[Entries on locating words and elements]
════
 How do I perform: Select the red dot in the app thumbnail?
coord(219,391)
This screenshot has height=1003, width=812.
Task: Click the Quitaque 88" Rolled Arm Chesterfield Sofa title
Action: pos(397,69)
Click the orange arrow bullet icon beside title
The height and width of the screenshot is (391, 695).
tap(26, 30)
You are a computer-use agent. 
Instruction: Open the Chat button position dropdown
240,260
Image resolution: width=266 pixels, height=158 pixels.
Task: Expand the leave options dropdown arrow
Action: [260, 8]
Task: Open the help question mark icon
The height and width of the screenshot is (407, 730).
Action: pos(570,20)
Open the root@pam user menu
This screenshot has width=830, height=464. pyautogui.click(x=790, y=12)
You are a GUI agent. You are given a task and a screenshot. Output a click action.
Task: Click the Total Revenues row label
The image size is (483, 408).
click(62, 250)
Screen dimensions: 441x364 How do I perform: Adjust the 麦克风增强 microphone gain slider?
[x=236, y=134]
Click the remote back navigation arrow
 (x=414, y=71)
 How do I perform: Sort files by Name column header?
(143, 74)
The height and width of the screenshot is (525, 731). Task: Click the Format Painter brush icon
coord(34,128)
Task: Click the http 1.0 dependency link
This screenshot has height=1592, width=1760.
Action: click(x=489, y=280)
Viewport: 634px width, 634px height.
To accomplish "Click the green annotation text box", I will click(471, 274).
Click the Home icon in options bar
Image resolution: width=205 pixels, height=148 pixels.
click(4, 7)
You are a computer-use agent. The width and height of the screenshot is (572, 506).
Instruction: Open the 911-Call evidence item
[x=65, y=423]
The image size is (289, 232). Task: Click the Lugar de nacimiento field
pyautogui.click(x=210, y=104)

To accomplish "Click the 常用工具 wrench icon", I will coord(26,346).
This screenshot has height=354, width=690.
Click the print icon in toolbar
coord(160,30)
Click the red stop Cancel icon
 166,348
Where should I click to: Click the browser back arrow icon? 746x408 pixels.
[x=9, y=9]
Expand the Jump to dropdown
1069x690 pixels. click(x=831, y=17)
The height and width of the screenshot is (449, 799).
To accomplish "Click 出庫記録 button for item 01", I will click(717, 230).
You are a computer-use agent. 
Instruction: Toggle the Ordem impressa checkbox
════
**WORK TO COMPLETE:**
Select every line above that contains the word "arrow" and copy each one in full.

**THE REPLY:**
Click the orange arrow bullet icon beside title
Task: Expand the leave options dropdown arrow
Click the remote back navigation arrow
Where should I click to: Click the browser back arrow icon? 746x408 pixels.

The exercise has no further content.